═════ EXTRACTED ENTRIES

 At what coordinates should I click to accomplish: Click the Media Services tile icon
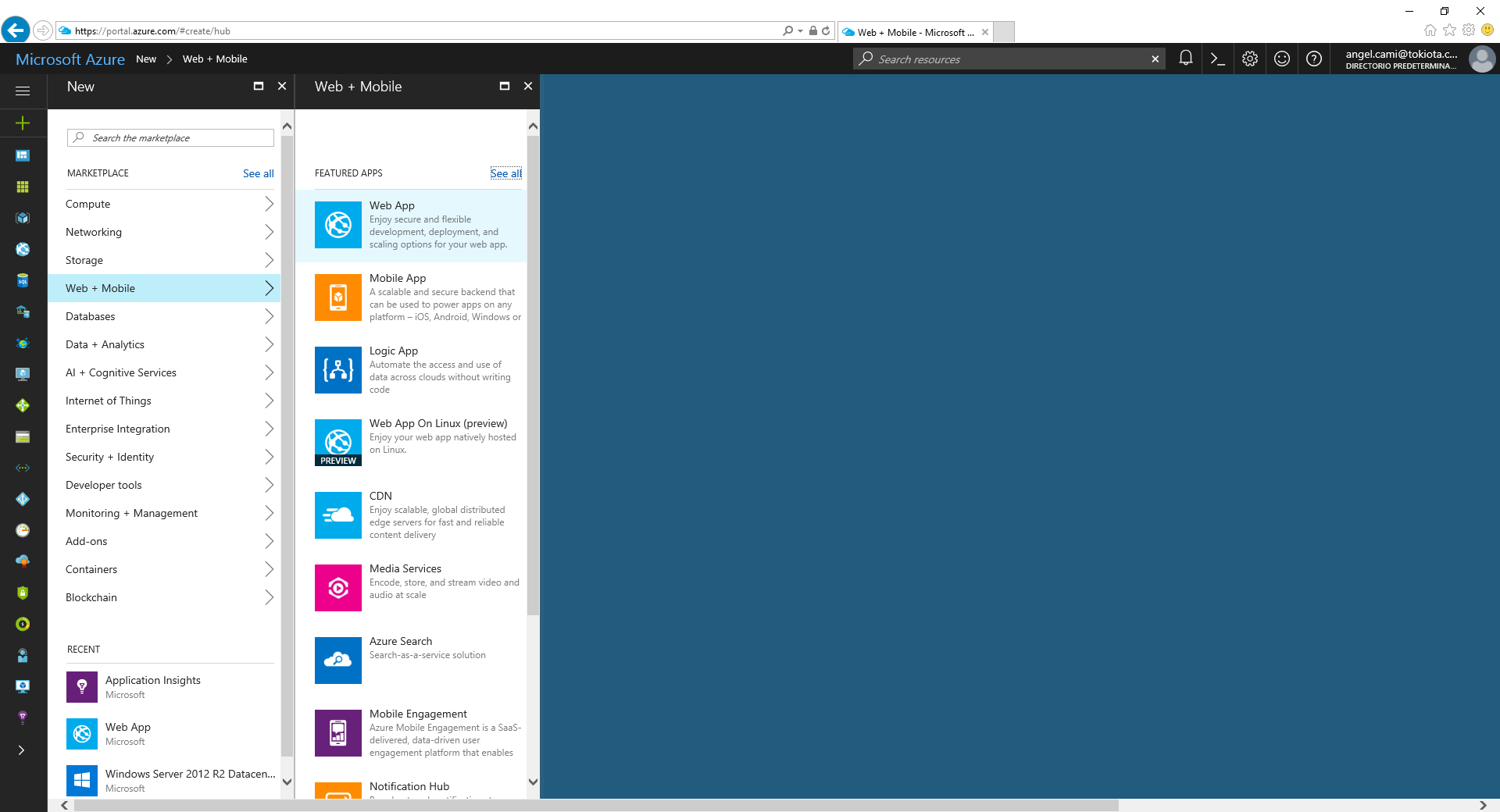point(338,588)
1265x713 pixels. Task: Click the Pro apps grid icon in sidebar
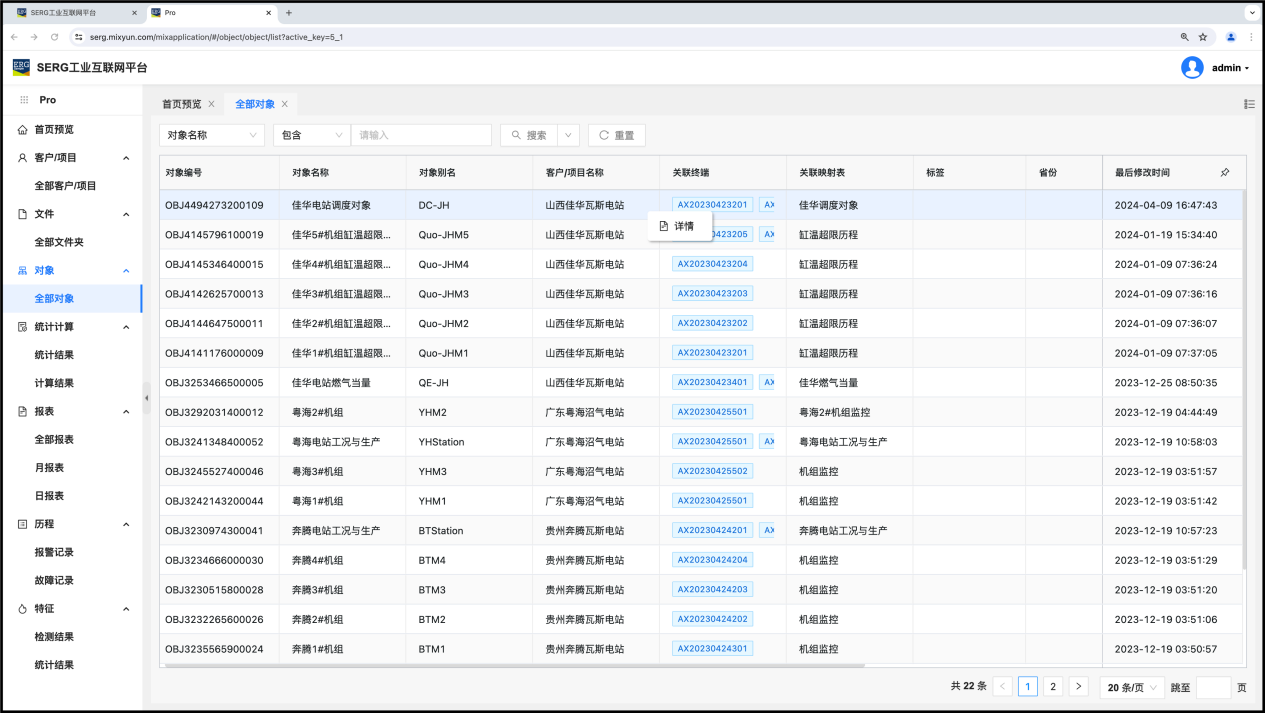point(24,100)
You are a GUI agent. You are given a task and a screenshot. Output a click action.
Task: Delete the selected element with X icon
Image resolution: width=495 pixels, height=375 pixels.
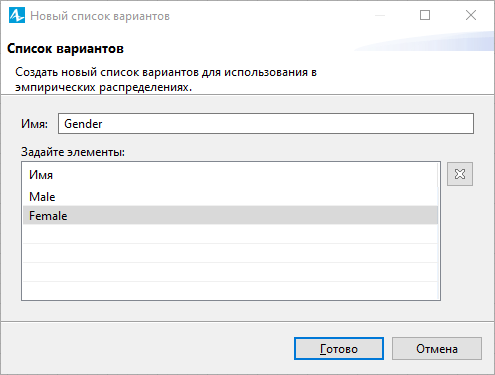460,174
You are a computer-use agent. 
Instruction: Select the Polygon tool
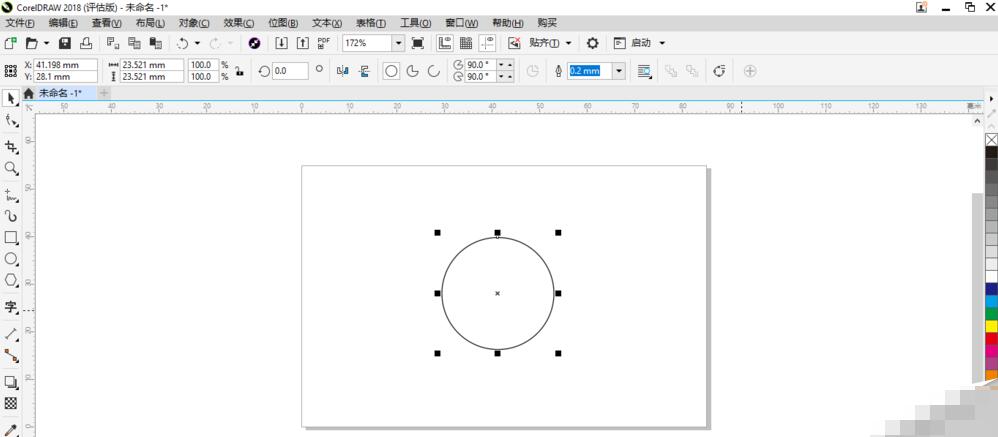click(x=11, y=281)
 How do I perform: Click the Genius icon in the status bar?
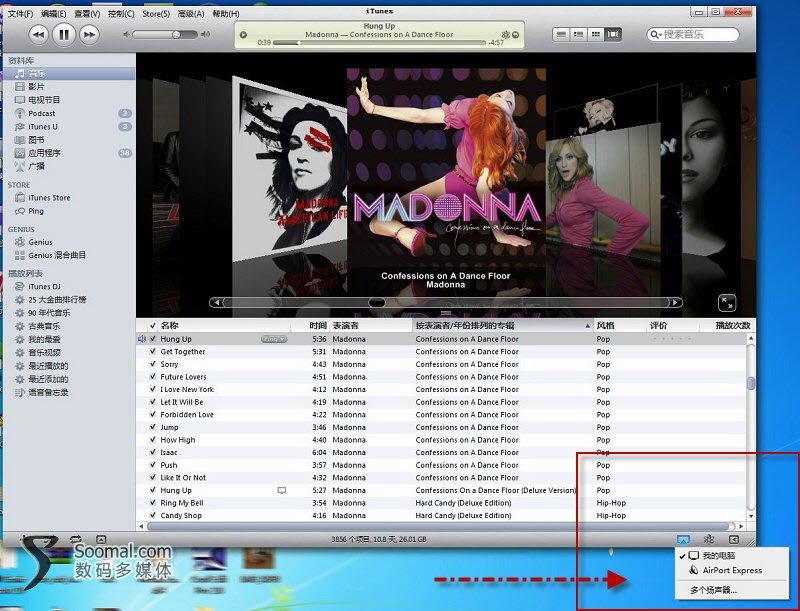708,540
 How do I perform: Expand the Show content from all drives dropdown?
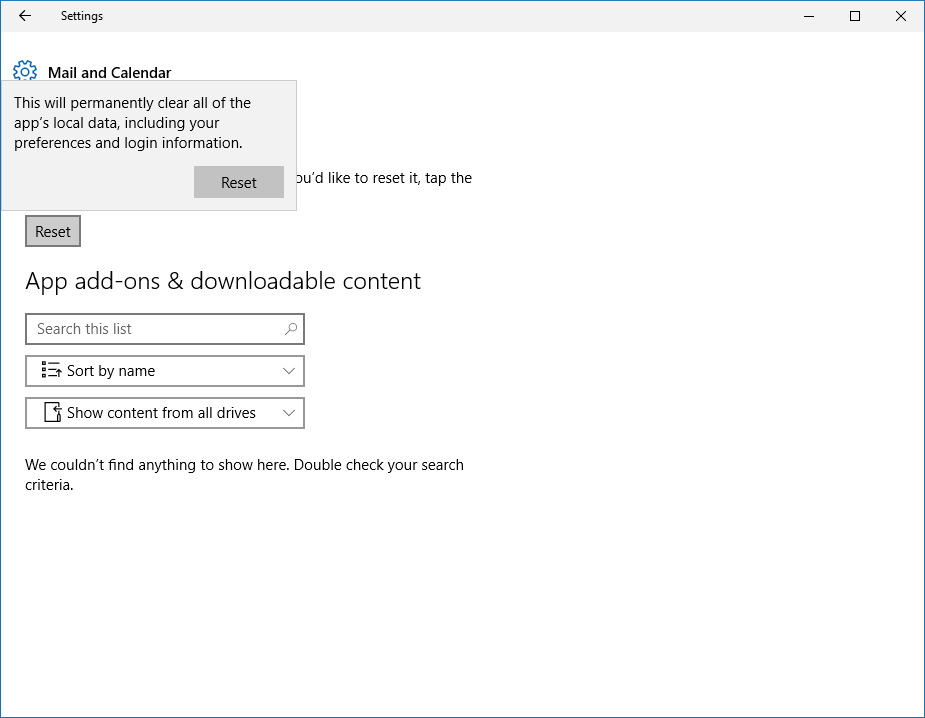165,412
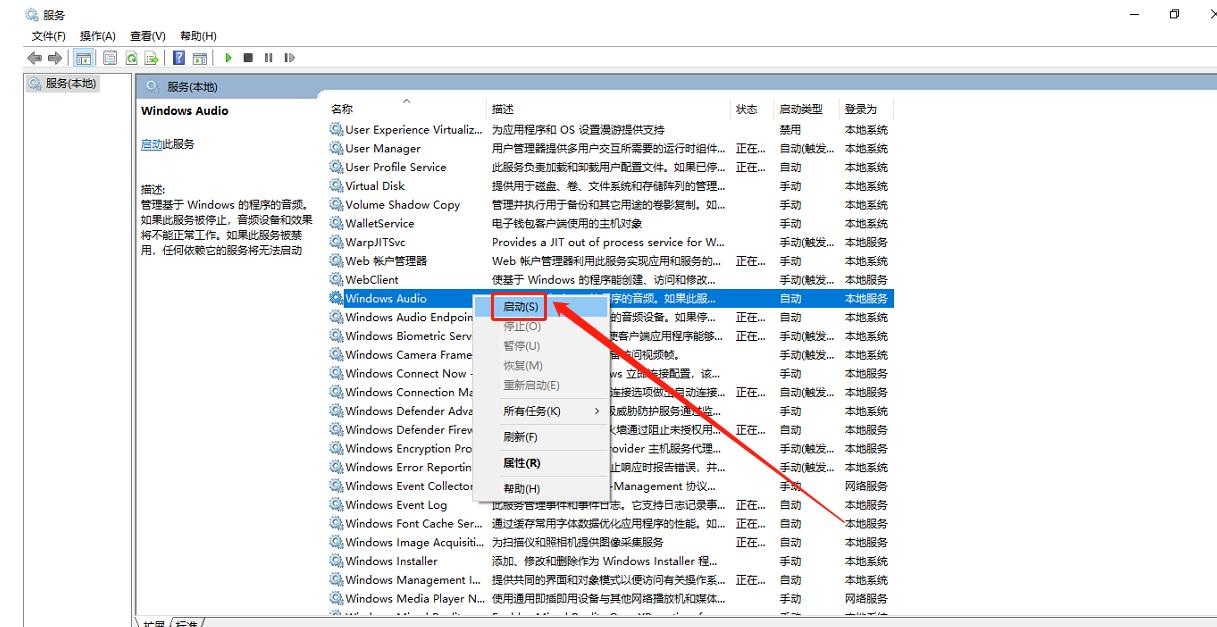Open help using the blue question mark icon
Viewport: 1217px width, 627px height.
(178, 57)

══════════

▶ [TASK]: An exact copy of every line above is needed, without the images.

▶ [SOLUTION TO THE EXERCISE]:
 At what coordinates should I click to accomplish: Click the Media Services tile icon
point(338,588)
1265x713 pixels. Task: Click the Pro apps grid icon in sidebar
point(24,100)
You are a GUI agent. You are given a task and a screenshot. Output a click action.
Task: Delete the selected element with X icon
Image resolution: width=495 pixels, height=375 pixels.
460,174
You are a computer-use agent. 
Instruction: Select the Polygon tool
click(x=11, y=281)
 How do I perform: Click the Genius icon in the status bar?
708,540
 How do I perform: Expand the Show content from all drives dropdown?
165,412
Open help using the blue question mark icon
Viewport: 1217px width, 627px height.
(178, 57)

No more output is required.